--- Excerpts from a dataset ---
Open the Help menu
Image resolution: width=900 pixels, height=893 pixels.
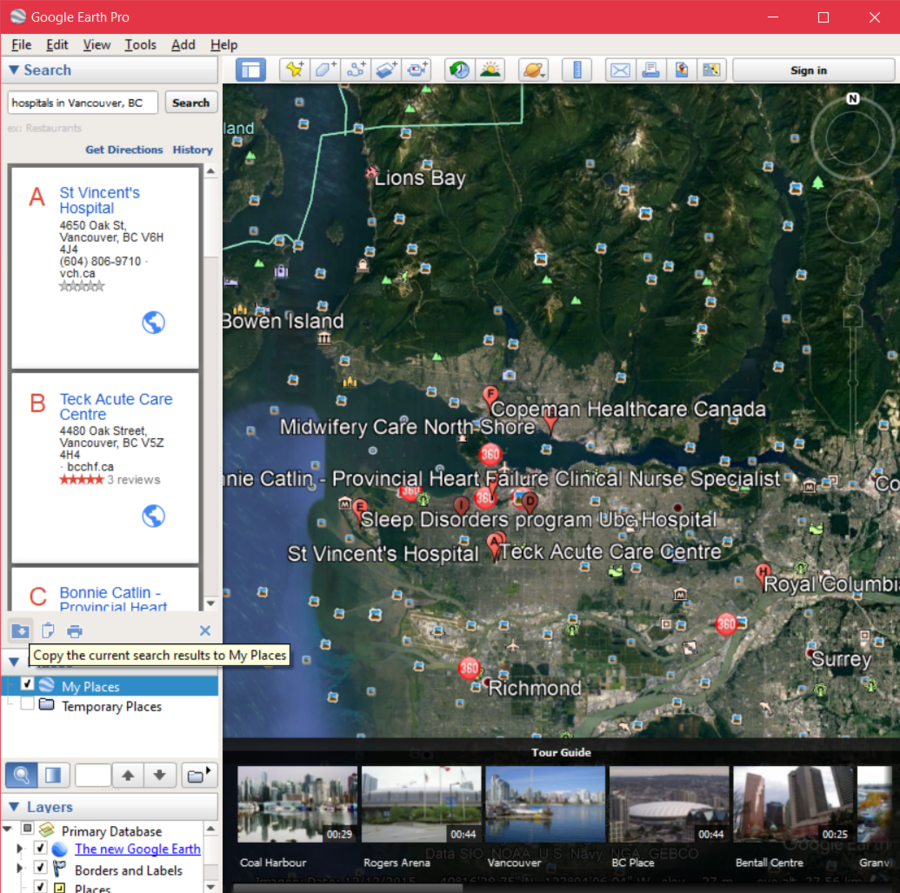point(224,44)
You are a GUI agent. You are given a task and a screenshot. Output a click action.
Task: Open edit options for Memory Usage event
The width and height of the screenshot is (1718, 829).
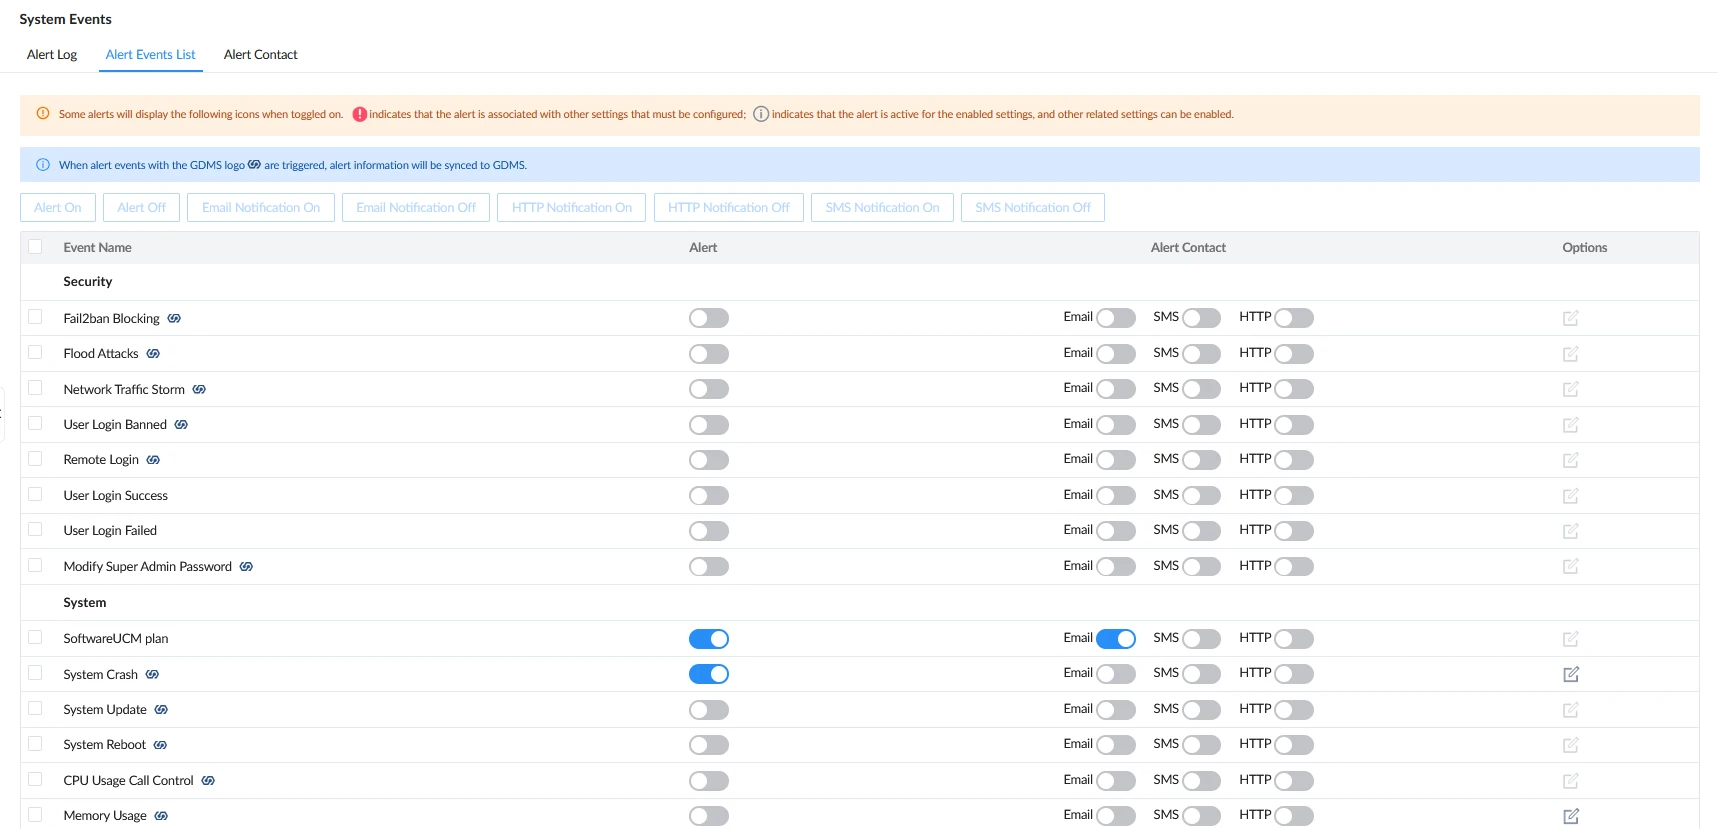pyautogui.click(x=1571, y=816)
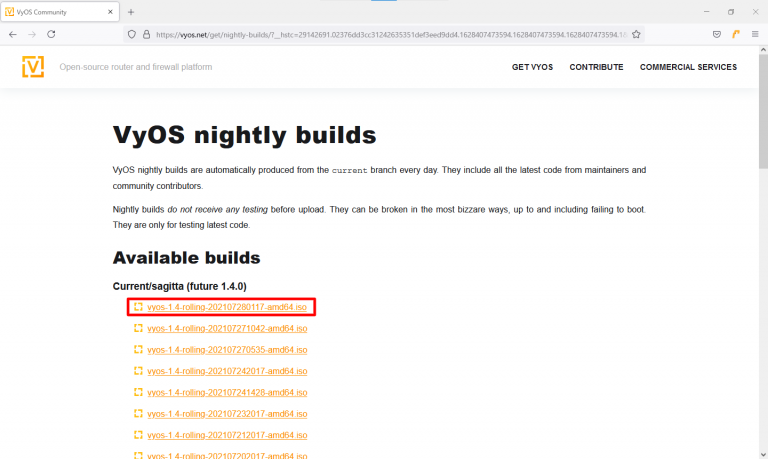
Task: Download vyos-1.4-rolling-202107270535-amd64.iso
Action: point(226,349)
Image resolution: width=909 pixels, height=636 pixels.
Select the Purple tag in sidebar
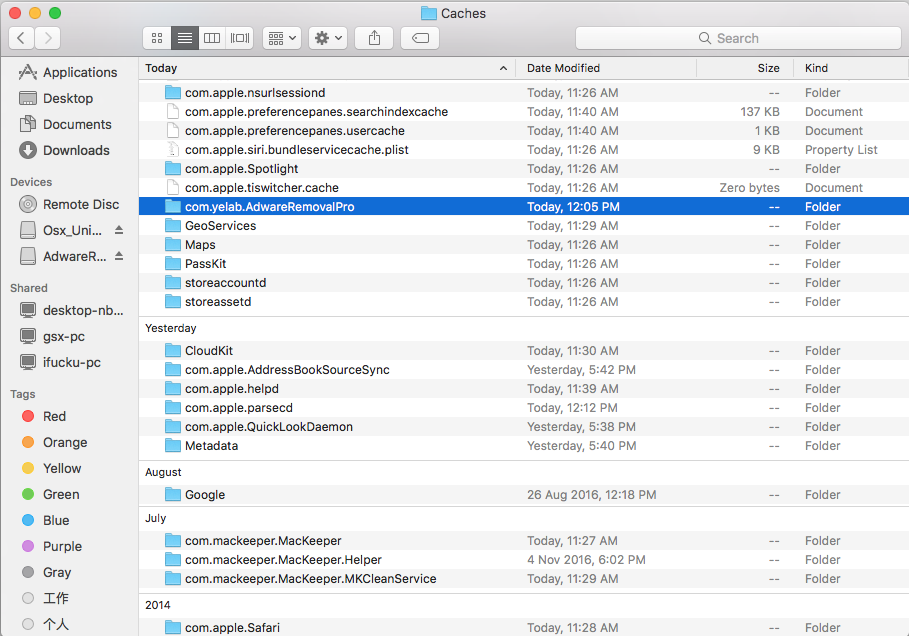62,546
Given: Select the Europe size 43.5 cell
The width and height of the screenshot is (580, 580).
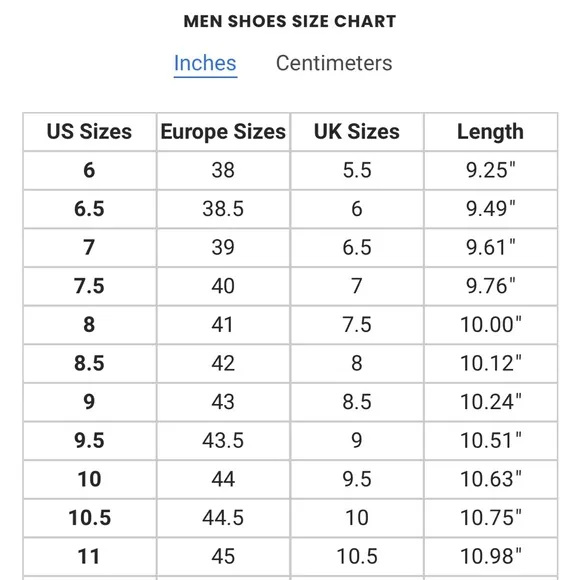Looking at the screenshot, I should [223, 441].
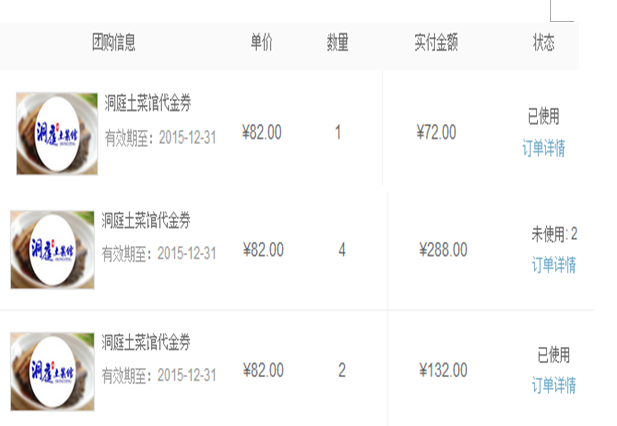Viewport: 617px width, 426px height.
Task: Click the voucher thumbnail in the ¥132.00 order
Action: click(52, 370)
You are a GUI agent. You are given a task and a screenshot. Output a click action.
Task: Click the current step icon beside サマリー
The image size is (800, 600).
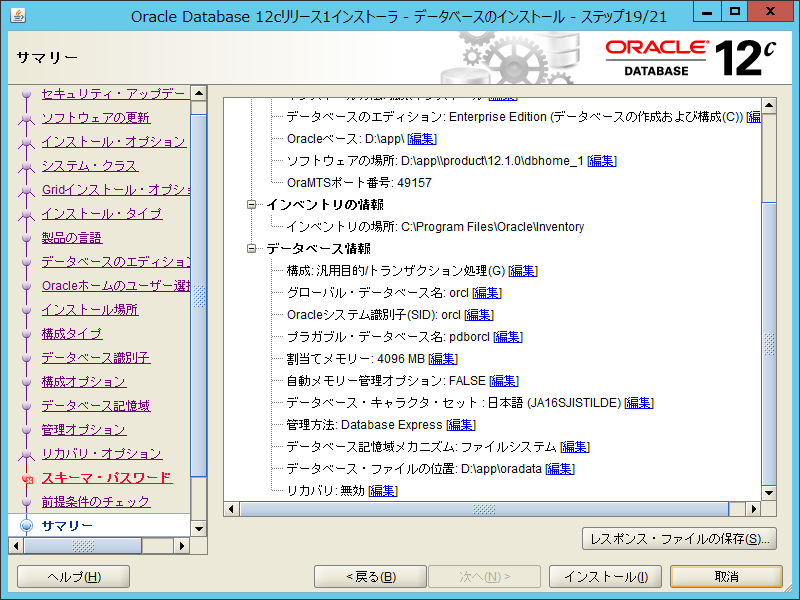[27, 526]
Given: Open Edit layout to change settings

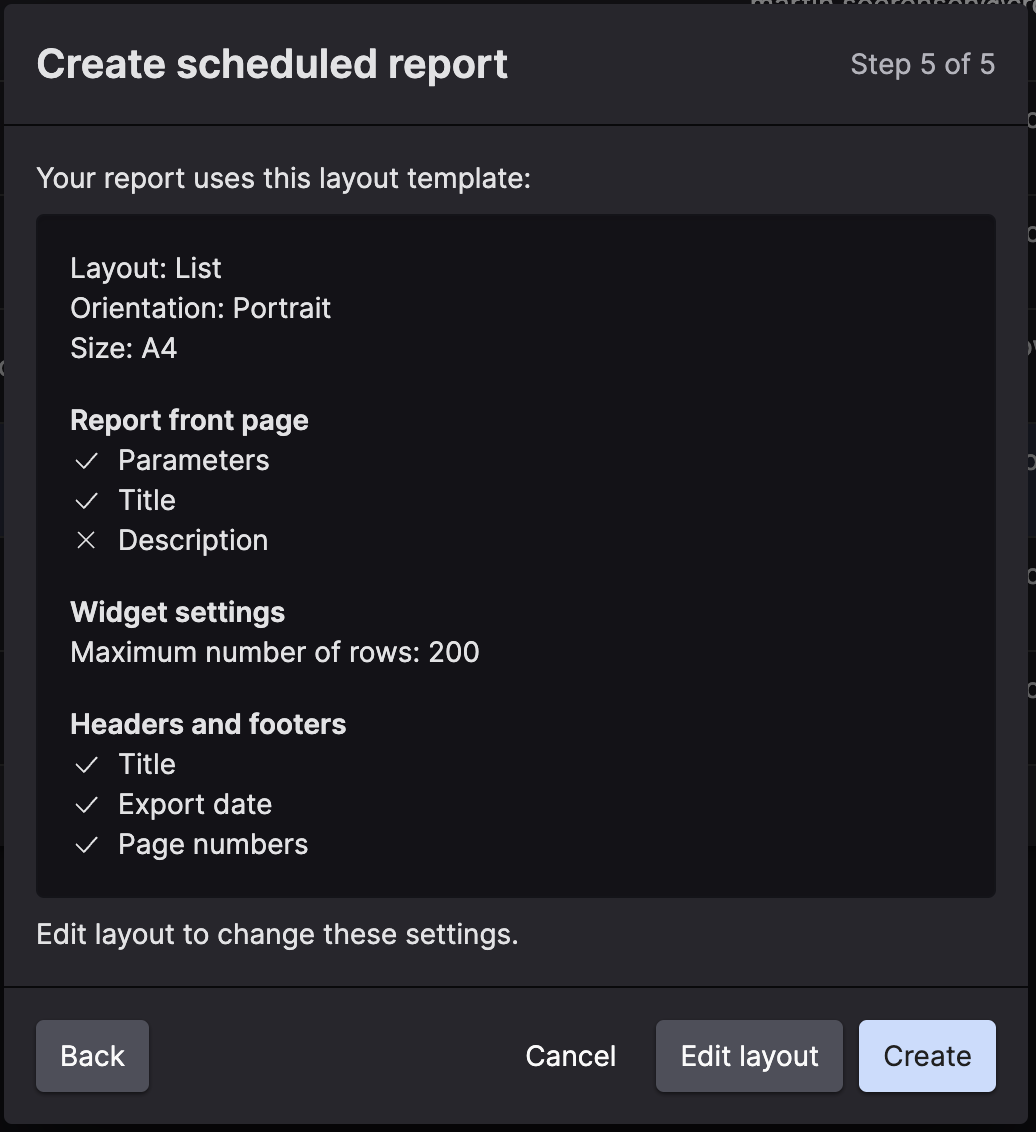Looking at the screenshot, I should click(749, 1056).
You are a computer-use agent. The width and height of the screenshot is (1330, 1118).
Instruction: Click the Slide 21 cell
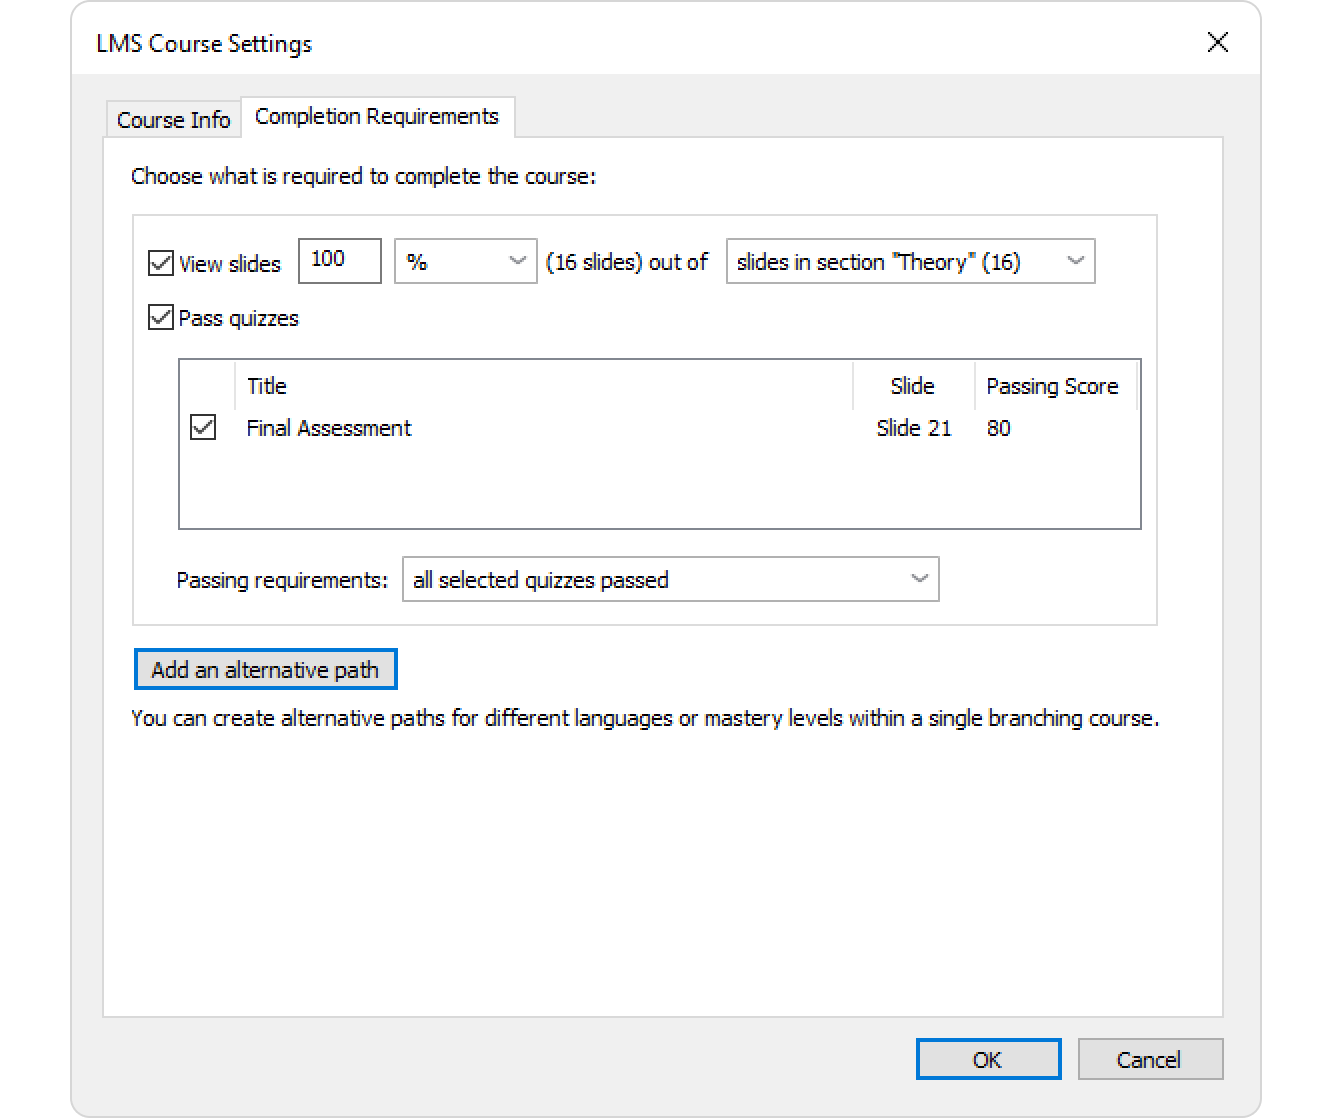[913, 428]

--- The task ---
Give back the lines from the one containing "Given: Open Edit layout to change settings" through the last line of the records above exactly as they appear, both included, and no pictures.

--- Task response ---
Given: Open Edit layout to change settings

Looking at the screenshot, I should click(749, 1056).
You are a computer-use agent. The width and height of the screenshot is (1330, 1118).
Instruction: Click the Slide 21 cell
[913, 428]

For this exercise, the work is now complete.